From the above experiments we can estimate that the increase in EET in a 12 A system for a single plane transfer goes from 0.69 ± 0.04 assuming a point-to-point process up to 0.73 ± 0.03 when functioning in the sheet regime. At first pass, this appears to be only a minor increase of ∼6%. If, however, we return to the experiments presented in Figure 3, we observe that the 12/12 DNA block had a 23% increase in Eee over what would be expected if all EET was point-to-point (α = 6). Considering that the 12/12 DNA block undergoes four sequential ET steps, if we improve each transfer to an efficiency of 0.73 instead of 0.69, then we would expect a 26% increase in Eee, which is well in line with the value we observed experimentally. This serves as additional support that we have accessed the sheet regime in the DNA block systems with 12 A’s and effectively highlights that even in the cases of minor improvement in EET for a single step, over multiple ET steps it can become quite significant.
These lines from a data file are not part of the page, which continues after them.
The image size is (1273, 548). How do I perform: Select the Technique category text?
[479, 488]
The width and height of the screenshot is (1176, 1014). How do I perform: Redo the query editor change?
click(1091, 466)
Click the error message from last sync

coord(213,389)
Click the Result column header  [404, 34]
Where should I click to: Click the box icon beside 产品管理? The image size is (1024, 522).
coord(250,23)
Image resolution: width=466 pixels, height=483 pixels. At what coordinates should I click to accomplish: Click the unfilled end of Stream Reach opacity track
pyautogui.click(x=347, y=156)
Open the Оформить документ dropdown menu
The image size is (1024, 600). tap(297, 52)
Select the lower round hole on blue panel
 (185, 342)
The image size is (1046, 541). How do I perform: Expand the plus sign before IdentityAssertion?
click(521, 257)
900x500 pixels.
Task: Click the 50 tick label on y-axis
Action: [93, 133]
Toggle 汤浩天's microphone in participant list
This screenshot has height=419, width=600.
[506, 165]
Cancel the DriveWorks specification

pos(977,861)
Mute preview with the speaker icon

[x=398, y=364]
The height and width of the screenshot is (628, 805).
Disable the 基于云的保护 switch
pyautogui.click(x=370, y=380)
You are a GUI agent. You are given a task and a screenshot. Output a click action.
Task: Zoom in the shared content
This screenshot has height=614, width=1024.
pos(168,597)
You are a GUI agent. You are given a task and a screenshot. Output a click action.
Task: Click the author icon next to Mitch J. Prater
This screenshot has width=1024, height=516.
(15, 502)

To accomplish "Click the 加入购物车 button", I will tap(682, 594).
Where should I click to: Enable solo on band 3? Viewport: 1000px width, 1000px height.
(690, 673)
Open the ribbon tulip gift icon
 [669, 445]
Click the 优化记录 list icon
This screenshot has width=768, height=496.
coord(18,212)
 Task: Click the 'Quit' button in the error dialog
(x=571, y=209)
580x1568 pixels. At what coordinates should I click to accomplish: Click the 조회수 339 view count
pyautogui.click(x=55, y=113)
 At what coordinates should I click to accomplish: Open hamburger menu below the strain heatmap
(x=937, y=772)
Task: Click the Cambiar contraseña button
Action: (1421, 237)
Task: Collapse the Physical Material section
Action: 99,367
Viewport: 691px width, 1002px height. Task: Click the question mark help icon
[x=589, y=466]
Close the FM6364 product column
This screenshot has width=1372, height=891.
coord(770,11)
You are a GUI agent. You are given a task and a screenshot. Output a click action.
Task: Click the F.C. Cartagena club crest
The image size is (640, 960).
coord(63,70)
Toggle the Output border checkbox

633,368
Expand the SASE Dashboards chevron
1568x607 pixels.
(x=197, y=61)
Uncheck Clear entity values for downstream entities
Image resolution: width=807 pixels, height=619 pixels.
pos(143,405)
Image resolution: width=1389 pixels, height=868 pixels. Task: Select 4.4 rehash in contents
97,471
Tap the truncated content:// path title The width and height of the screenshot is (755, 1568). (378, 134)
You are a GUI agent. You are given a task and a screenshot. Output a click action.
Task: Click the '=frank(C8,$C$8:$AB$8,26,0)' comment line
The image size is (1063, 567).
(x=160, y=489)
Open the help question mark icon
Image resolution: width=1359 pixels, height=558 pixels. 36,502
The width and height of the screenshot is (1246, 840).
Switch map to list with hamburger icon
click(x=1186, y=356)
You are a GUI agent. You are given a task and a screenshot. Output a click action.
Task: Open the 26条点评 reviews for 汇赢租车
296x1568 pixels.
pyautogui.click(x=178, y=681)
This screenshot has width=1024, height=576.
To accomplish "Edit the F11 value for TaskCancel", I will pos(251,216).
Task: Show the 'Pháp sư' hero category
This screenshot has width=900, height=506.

Although obsd max EET values are presented for the maximum 12-A configuration values in Table 2, it is apparent that the 8-A systems already function within the sheet regime for all D–A pairs. This suggests that assuming appropriate c/R0 ratios of 1–2.5 and a/c ratios of 0.2–1, respectively, 8-As could also access point-to-plane equivalent ET regimes. Although the ET efficiencies are in line with point-to-plane regimes, deviations from prediction were observed (e.g., the Cy3.5 → A647 data set has higher experimental ET than predicted, while Cy3.5 → Cy5.5 mostly falls below expectation). It is partly for this reason that we next turned to an MD-informed model to probe the more complex potential contributions of dye-linker length, the effect of dipole orientation (i.e., static vs dynamic limits), and other DNA structural nonidealities.
ii. Nonideal Modeling.
In this section we perform more realistic FRET simulations that incorporate MD-derived information about the dye positions and orientations as a way of accounting for three particular nonidealities present in the DNA block experiments: (i) Distortions and fluctuations in the dye positions due to the flexibility of the DNA scaffold and the linkers that attach the dyes, (ii) anisotropic distributions (including fluctuations) of dipole orientation, and (iii) less than ideal formation yield. For the last factor, we previously estimated dye incorporation efficiency to be 98 ± 9.0%, and so for the present analysis we regard formation yields as ≥90%.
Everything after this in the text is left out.